Have you ever been in a situation where you're stuck on... something, doesn't matter what... to the point where you needed advice? Of course you have. We all have. We're human. We don't know everything. That's the credo around here, remember?
Let me reposition the question. Have you refrained from asking for that advice for fear of how stupid you'd look while asking? Again, I'm sure you have. I have. It's hard to swallow your pride and admit ignorance sometimes. You may also have gotten some general advice saying there's no such thing as a stupid question.
According to a new study [PDF] by Alison Wood Brooks and Francesca Gino of Harvard, and Maurice Schweitzer of Wharton, you would do well to listen to that advice. (Yay, I don't have to warn you about some $30 paywall for once!) You are, according to the study, perceived as looking smarter, not dumber. This is something that the researchers noticed had not been covered very much: not the advice given but the act of asking itself.
The study was actually a set of five studies. The first was to prove the hypothesis in the first place, that people are actually afraid of looking dumb. People were asked to imagine a situation at work where they needed to ask help from a coworker, and asked to predict how they'd be looked at by doing so. Proving the hypothesis, respondents thought they'd look dumber.
The second study went about testing that, and there are a couple repetitions here in various permutations, but they all involve the basic setup of people being asked to 'partner' with what they thought was another subject but in fact was a computer controlled by the researchers. They would do brain teasers of various types depending on the specific test, and then their 'partner' would go, but before they did, the subject would either be asked, or not asked, for advice. Then, after the computer, well, gave the performance it was predetermined it would give, the subject would be asked to rate how intelligent they thought their 'partner' was.
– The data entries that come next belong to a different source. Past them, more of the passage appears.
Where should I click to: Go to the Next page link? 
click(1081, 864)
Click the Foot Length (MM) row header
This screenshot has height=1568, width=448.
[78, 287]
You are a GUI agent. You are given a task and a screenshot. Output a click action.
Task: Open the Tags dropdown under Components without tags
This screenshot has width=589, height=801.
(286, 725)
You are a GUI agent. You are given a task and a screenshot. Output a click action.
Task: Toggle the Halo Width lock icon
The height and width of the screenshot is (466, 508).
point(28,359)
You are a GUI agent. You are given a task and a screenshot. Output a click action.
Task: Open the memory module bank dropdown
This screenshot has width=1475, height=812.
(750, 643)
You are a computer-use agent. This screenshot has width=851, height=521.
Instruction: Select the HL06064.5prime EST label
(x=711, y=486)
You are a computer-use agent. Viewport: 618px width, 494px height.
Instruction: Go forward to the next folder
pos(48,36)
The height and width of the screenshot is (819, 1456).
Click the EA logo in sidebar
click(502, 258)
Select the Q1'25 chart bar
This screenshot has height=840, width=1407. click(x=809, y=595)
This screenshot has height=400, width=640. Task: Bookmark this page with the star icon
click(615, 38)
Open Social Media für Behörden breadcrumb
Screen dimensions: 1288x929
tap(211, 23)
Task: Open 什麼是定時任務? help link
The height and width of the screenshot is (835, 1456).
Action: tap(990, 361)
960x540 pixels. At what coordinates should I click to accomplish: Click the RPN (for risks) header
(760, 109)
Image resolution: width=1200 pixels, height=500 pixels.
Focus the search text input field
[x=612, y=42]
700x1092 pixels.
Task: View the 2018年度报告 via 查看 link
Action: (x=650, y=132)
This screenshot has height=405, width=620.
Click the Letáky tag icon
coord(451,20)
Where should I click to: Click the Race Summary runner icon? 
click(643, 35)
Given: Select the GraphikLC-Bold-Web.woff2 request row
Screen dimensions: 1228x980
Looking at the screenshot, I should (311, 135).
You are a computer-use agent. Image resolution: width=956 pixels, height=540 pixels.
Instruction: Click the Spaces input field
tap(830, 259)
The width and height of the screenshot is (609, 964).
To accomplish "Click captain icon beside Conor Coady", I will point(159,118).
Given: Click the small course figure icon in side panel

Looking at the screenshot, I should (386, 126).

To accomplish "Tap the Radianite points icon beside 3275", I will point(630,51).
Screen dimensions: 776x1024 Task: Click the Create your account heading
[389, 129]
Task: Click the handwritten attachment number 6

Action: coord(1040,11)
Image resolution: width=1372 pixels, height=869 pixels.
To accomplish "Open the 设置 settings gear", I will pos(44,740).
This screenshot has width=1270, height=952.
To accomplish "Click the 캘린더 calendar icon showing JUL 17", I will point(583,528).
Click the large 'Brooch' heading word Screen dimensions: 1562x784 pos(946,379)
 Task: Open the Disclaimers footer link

The third study measured the difficulty of the task. It worked like Study 2, but in one permutation, subjects were asked to do simple match problems, like adding together 4-digit numbers. In another, they were given a harder task in which they were given a 3x3 grid of decimal numbers and asked to pick out which two of those nine numbers added up to 10. The fourth study was the same thing- using just the add-up-to-10 grid- but the 'partner' was allowed to ask either the subject or 'another participant in the lab'.
The fifth study was done online. After passing some reading and comprehension checks, subjects were asked some biographical information about themselves- where they lived and their competence level on a set of subjects. Then they were told someone else in an imaginary four-person group was asked to do a brain teaser that did not in fact exist. They were either told whether or not the 'partner' had asked them for advice or not- leaving ambiguous whether they'd asked someone else- and if they had, they were either asked about their best subject or their worst.
There are three basic things to note here:
1) People who ask about something difficult are seen as smarter than those who ask about something easy. Or rather, asking about something easy doesn't make you look dumber- you stay about neutral- but you look smarter when asking about something hard.
2) You look smarter to someone when you ask them personally for advice, though asking someone else doesn't actively hurt you. What's happening here is a variation on the concept- and this has been studied as well- that whatever you say about other people. that's how other people look at you. So when you ask someone for advice, what you're effectively saying is that you think they're smart enough to be able to supply that advice, and in return, you get thought of as smart enough to know to come to little old them.
3) You look smarter when you ask an expert than when you ask a non-expert. That's only natural; if you're going to get advice, ask someone who knows what they're doing. You are in fact looked at as dumber if you ask a non-expert, the only part of the study where this is the case, even by the person you're asking ('why would they ask me, I'm clueless'). So if you're going to ask someone, ask someone who knows what they're talking about.
Asking repeatedly was not tested for, so the annoyance factor is left on the table. But go ahead and ask if you don't know something. Just make sure you ask someone who might actually know the answer.